Orchestrating custom code with AWS Batch and Spot instances

In this post we take a look at running a batch process across a fleet of EC2 Spot instances using custom code in a container.

This does not "Spark" joy

I ran into a situation today where we needed to run a piece of custom code as a batch process, make this repeatable and serve for the lowest cost. This custom code was already baked and tested, so there wasn't any scope to refactor the code or port it to something that would be friendly to run on Amazon EMR, AWS Glue or anything Spark related.

So the proposal was to wrap the custom code library, build a container and use AWS Batch to run this on EC2 Spot instances. Below is prototype of the code to demonstrate this working, a list of the main components:

AWS Batch - orchestration service where we define our compute and job parameters

Amazon SQS - queue to batch up work for the custom code to run

Amazon S3 - this is used as the source/destination for reading raw data and then storing calculated results

No alt text provided for this image

I will be using AWS CDK to define the infrastructure we need to be deployed using CloudFormation.

In this example we have .NET code that is doing some work on a data set and storing the result. To simulate this I have taken an example from the AWS .NET SDK where we are querying some data from S3 and saving the results as JSON. We are not going to focus to much on the actual code here as it being used to create a arbitrary memory process on the container to read and write a stream. This is trying to represent the real world use case I have which is to take a string and return some JSON...simple enough?

So I wrote a wrapper around this function that does the following:

  • Read a SQS Message which has details on the source file to be read - this is batched by another function
  • Query S3 using S3 Select to gather a limited set of results
  • Pass the string into the custom code and return JSON
  • Upload the processed data to S3
  • Delete the message from SQS to indicate success

The source for this can be found here.

The Batch User Guide has a great example of building a Docker image and parallel running this across a number of jobs. I've used much of this to scaffold out the infrastructure I needed using CDK. This guide covers creating the image, pushing to ECR and the Job Definition you need to run jobs.

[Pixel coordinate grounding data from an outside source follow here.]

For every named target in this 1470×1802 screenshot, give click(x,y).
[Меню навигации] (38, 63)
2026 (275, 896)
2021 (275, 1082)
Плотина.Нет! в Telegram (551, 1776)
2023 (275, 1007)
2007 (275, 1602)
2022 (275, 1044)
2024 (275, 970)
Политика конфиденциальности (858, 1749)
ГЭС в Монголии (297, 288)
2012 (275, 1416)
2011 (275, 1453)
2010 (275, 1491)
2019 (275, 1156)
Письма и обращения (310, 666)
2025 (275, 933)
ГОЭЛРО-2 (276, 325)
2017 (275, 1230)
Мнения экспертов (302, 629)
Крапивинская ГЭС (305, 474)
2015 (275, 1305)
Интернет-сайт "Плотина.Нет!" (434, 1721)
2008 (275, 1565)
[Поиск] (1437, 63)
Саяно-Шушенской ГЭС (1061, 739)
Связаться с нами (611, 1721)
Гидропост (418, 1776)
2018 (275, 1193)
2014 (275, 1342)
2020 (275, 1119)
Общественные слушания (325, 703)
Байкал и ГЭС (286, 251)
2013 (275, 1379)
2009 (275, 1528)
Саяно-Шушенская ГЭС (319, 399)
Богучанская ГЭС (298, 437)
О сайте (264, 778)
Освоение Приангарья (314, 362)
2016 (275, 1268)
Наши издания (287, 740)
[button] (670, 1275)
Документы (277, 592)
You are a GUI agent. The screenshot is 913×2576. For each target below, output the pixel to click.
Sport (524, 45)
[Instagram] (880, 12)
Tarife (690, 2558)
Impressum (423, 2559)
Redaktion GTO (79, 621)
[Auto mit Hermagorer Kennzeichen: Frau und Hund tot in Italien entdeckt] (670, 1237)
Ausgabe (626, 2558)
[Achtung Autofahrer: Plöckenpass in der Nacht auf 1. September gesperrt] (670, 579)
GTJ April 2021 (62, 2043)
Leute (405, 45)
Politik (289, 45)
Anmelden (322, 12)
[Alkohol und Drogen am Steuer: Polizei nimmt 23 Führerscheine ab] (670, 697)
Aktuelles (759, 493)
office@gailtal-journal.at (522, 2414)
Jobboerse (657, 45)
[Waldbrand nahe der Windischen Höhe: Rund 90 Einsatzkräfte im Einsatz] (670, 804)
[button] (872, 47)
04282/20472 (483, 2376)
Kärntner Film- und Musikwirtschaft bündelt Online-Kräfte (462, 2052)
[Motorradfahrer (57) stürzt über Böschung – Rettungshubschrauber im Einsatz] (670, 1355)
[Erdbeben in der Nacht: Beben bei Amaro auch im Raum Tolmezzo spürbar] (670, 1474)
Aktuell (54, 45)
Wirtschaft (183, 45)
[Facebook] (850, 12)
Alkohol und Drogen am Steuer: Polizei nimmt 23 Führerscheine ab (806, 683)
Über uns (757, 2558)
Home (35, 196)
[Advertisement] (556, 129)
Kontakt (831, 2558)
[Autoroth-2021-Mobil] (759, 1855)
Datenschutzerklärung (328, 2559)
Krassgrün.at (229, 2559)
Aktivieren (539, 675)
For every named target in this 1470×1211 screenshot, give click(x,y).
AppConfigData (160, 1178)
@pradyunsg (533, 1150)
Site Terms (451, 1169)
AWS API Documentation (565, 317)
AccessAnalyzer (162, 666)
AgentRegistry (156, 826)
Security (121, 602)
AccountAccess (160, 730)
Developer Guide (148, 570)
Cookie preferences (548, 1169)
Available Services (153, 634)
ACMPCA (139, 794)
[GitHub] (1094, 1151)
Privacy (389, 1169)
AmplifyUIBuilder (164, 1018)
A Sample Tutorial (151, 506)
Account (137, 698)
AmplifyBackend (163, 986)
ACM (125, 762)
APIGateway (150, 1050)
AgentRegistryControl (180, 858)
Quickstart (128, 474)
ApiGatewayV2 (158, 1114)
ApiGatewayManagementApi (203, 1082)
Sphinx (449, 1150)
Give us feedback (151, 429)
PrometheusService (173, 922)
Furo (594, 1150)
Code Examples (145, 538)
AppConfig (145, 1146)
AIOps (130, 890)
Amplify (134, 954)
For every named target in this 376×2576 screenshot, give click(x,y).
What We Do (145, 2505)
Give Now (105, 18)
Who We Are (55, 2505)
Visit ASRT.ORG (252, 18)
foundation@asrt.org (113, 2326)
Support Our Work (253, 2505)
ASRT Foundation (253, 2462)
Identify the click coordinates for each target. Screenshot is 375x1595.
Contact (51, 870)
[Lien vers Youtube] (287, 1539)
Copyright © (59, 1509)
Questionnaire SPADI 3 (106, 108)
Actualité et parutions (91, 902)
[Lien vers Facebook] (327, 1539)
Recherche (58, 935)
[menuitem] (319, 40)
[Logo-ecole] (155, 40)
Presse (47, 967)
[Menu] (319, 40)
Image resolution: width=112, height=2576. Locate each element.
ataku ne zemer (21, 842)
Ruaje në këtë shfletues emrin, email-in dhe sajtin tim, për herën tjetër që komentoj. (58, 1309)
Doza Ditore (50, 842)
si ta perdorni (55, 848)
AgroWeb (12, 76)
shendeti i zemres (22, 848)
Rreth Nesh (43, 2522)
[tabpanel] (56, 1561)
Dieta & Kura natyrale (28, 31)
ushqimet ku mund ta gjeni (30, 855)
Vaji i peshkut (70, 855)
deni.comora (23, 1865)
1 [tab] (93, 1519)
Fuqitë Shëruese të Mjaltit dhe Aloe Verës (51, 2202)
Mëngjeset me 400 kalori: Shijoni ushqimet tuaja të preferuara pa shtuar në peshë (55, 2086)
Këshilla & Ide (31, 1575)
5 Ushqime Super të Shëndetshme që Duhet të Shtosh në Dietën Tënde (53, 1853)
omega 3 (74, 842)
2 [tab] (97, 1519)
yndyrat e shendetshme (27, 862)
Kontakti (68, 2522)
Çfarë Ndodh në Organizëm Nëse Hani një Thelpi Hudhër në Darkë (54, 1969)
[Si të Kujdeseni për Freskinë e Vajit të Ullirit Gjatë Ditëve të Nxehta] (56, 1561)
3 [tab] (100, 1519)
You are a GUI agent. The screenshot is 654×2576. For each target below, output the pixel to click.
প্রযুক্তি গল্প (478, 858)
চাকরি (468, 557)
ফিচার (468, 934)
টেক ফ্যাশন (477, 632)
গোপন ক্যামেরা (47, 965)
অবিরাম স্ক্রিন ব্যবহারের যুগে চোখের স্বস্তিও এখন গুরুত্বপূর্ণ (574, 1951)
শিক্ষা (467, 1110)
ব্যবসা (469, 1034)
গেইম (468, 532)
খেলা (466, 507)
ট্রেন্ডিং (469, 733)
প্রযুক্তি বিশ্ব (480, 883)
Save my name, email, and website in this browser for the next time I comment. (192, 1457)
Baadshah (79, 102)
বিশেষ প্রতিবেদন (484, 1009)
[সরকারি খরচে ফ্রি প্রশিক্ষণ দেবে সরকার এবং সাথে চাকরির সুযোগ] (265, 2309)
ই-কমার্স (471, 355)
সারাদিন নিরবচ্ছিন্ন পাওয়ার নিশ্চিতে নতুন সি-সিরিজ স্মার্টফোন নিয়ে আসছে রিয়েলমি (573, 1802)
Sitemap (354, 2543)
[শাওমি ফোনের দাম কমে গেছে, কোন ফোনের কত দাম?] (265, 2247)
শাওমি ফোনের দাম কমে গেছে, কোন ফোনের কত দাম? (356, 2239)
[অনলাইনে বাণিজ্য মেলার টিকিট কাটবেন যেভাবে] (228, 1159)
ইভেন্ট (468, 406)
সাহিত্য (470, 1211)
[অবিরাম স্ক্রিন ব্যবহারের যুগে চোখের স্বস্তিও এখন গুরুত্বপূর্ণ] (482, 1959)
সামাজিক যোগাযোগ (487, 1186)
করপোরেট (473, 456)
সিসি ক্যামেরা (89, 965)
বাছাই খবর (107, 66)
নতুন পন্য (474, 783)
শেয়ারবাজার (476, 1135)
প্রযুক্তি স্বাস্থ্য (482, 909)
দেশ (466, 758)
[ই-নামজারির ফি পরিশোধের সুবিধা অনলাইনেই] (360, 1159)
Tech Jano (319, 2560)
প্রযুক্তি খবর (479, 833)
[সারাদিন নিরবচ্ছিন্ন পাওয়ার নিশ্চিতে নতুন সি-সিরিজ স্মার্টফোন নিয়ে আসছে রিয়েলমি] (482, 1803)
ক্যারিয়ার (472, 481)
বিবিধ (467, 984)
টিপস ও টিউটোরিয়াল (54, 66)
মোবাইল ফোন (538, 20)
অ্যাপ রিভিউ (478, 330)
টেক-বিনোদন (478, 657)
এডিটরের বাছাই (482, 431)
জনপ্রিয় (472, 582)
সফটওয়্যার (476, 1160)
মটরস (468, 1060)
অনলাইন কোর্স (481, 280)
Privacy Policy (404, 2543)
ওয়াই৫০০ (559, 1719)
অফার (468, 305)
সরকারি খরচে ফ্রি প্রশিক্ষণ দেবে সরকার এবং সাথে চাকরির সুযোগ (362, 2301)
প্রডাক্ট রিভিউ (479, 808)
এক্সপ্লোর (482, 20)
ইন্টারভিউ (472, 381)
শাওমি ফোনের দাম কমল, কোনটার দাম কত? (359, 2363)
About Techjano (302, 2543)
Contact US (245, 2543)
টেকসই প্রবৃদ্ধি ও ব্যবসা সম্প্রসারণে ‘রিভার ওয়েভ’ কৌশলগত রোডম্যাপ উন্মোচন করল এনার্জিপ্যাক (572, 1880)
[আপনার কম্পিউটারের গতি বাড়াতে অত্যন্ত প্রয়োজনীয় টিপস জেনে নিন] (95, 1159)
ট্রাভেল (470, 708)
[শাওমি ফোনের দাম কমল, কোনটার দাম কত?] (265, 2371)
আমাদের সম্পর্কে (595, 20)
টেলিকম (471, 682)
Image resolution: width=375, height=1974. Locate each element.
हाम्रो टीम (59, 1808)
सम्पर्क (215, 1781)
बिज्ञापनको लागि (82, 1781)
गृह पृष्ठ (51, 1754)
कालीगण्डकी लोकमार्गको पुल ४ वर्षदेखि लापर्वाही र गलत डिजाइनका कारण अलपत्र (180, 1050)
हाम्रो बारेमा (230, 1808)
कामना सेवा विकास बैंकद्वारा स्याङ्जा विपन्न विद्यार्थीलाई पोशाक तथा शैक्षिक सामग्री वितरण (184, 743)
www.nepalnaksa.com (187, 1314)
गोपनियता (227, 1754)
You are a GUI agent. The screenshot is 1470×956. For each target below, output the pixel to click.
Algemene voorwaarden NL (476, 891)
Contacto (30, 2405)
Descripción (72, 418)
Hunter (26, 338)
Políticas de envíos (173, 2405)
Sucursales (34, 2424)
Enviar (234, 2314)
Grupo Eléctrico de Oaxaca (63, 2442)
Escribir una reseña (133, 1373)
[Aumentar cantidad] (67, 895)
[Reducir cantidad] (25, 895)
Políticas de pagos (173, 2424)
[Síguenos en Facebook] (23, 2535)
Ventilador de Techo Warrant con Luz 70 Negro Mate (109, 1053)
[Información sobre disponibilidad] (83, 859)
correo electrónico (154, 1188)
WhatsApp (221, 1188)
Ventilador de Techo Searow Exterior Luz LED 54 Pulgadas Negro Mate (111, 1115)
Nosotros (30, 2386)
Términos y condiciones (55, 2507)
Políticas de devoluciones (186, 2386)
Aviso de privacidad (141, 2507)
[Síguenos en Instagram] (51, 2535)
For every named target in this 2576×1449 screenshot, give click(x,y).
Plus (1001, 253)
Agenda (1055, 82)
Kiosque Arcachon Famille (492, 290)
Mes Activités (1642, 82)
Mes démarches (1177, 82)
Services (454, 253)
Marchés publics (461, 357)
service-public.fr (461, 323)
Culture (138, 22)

Using EC2 Spot instances is a great solution for this, this isn't a mission critical or time sensitive job so I can get some significant savings by using Spot instances to run my containers. AWS Batch manages spinning up and down the compute environment when the jobs need to run so that I am only paying for running the jobs.

So a quick highlight of the some of the CDK code we need:

const batchServiceRole = new iam.Role(this, 'batchServiceRole', {
  roleName: 'batchServiceRole',
  assumedBy: new ServicePrincipal('batch.amazonaws.com'),
  managedPolicyArns: [
    'arn:aws:iam::aws:policy/service-role/AWSBatchServiceRole'
  ]
});


const spotFleetRole = new iam.Role(this, 'spotFleetRole', {
  roleName: 'AmazonEC2SpotFleetRole',
  assumedBy: new ServicePrincipal('spotfleet.amazonaws.com'),
  managedPolicyArns: [
    'arn:aws:iam::aws:policy/service-role/AmazonEC2SpotFleetTaggingRole'
  ]
});


const batchInstanceRole = new iam.Role(this, 'batchInstanceRole', {
  roleName: 'batchInstanceRole',
  assumedBy: new iam.CompositePrincipal( 
      new ServicePrincipal('ec2.amazonaws.com'),
      new ServicePrincipal('ecs.amazonaws.com')),
  managedPolicyArns: [
    'arn:aws:iam::aws:policy/AmazonS3FullAccess'
  ]
});


new iam.CfnInstanceProfile(this, 'batchInstanceProfile', {
  instanceProfileName: batchInstanceRole.roleName,
  roles: [
    batchInstanceRole.roleName
  ]
});

Note - You need to create IAM Instance profile for the containers to execute under, just creating a role in CDK is not enough

const compEnv = new batch.CfnComputeEnvironment(this, 'batchCompute', {
  type: 'MANAGED',
  serviceRole: batchServiceRole.roleArn,
  computeResources: {
    type: 'SPOT',
    maxvCpus: 128,
    minvCpus: 0,
    desiredvCpus: 0,
    spotIamFleetRole: spotFleetRole.roleArn,
    instanceRole: batchInstanceRole.roleName,
    instanceTypes: [
      'optimal'
    ],
    subnets: [
      vpc.publicSubnets[0].subnetId,
      vpc.publicSubnets[1].subnetId,
      vpc.publicSubnets[2].subnetId
    ],
    securityGroupIds: [
      vpc.vpcDefaultSecurityGroup
    ]
  }
});

Important - "instanceRole" should be the IAM Role Name, NOT the IAM Role ARN, if you get this incorrect you will end up with a "INVALID" Batch Compute Environment and need to fix the name and recreate it from scratch.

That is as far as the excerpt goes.